Siamo fatti al 90% di alibi, paure, rimpianti, tentennamenti, incertezze, passi all’indietro.
Siamo fatti delle cazzate che ci raccontiamo per paura di essere felici, delle scuse che troviamo ogni giorno per non uscire dalla nostra comfort zone, degli alibi dietro ai quali ci nascondiamo per non affrontare a viso aperto situazioni scomode, conversazioni indesiderate.
Siamo fatti al 90% di treni persi, di parole non dette, di occasioni mancate, di gesti negati, di follie “che vabbé non è il caso”, di “sarà per la prossima volta”, di baci negati, di sguardi abbassati, di abbracci non dati, di corse a perdifiato interrotte al primo slancio, di semi calpestati ancora prima che potessero osare germogliare.
Siamo fatti di inviti declinati, di non è il momento giusto, di scelte sbagliate, di tasti stand-by schiacciati per dimenticarci subito dopo di rimettere in moto l’ingranaggio inceppato del nostro stupido motore.
Siamo fatti di notti passate a fissare il soffitto, di giornate vuote senza uno scopo preciso, di pigiami indossati la domenica pomeriggio, di caffé bevuti in solitaria sul balcone, di disequilibri recuperati sempre all’ultimo istante, ché cadere fa più paura di volare.
Siamo fatti di messaggi scritti fino all’ultima parola e poi cancellati, di mail rimaste nella cartella “bozze”, di citofoni che non abbiamo avuto il coraggio di suonare, di felicità che non abbiamo saputo cogliere né aspettare.
Siamo fatti di viali alberati e foglie che scricchiolano, di tramonti in cui il sole sparisce troppo velocemente dietro l’orizzonte, di canzoni che non vogliamo più ascoltare perché fa troppo male, di sere in macchina sotto al portone senza il coraggio di salire né la volontà di scendere.
Siamo fatti di tira e molla, situazioni sospese, dialoghi interrotti, amplessi mancati, mani che si lasciano, strade grigie, maglioni di lana bagnati di pioggia, cieli stellati troppo grandi da sopportare e tisane bollenti che bruciano la lingua.

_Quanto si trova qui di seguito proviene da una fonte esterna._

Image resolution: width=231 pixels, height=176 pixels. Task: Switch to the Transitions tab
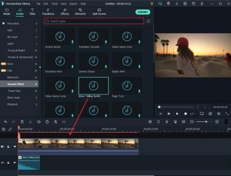(48, 12)
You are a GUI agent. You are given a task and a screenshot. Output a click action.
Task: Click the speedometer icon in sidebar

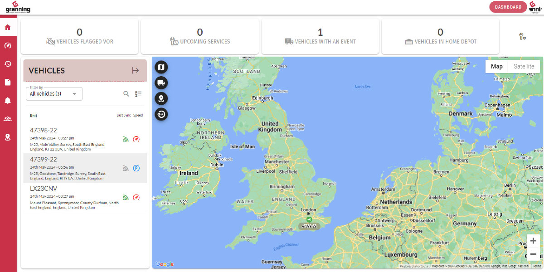point(8,45)
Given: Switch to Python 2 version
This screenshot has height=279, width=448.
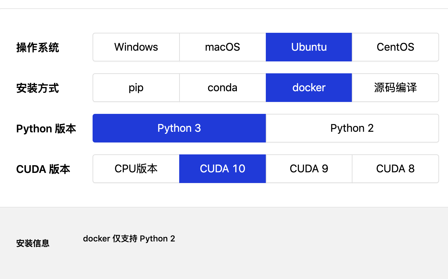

Siamo fatti di lamentele, di “capitano tutte a me”, di responsabilità sempre rovesciate addosso agli altri, dell’incapacità di guardarci dritti negli occhi, e di guardarci dentro alla ricerca della nostra sorgente da cui tutto ha origine e in cui tutto finisce.

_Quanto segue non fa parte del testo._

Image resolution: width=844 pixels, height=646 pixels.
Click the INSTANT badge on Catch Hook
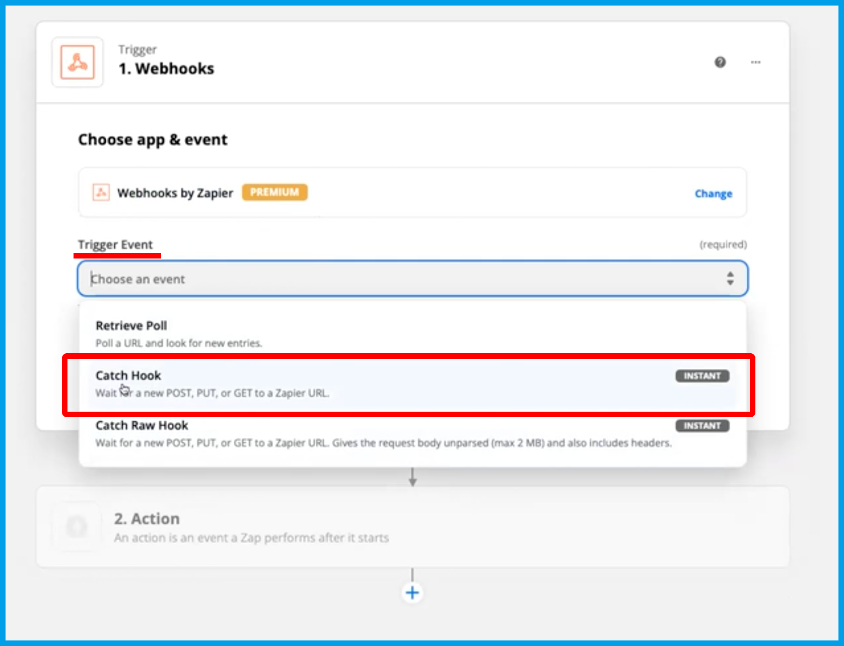click(x=702, y=376)
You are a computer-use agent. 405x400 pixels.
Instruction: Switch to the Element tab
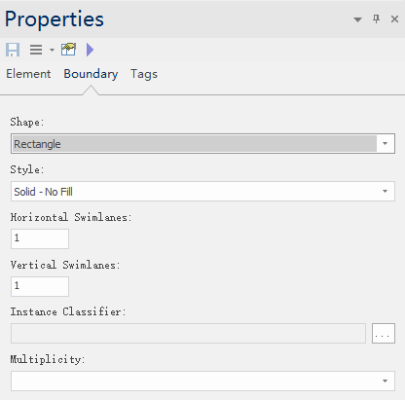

Siamo fatti di tutte le volte in cui siamo stati sordi alle richieste altrui, ciechi nel non vedere chi davvero ci stava davanti, muti come pesci, per orgoglio, testardaggine, o semplice terrore di aprire il cuore e vederlo tutto sommato ancora intero.
Siamo fatti di sentimenti trascurati, di impulsi sottovalutati, di emozioni stordite, lasciate tramortite in un angolo, come un cane abbandonato in autostrada di cui non vogliamo più prenderci cura.

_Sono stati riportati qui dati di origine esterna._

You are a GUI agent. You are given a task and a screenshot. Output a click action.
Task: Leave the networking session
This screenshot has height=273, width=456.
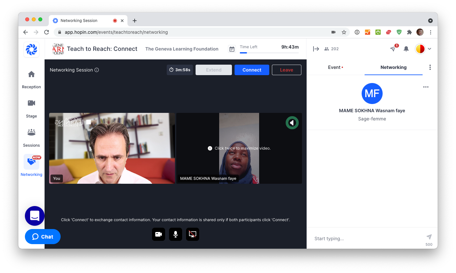coord(286,70)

Siamo fatti di quell’ultimo bicchiere prima che il locale chiuda, di quell’ultimo bacio che non si è riusciti a dare per la troppa rabbia, di porte chiuse, sbattute, riaperte senza trovarci nulla dietro, perché forse nulla c’era mai stato.
Siamo fatti al 90% di mani usate per costruire muri anziché per demolirli, e di coraggio sfoggiato solo per prenderci il rischio di rinunciare anziché per osare a cuore aperto, di essere felici.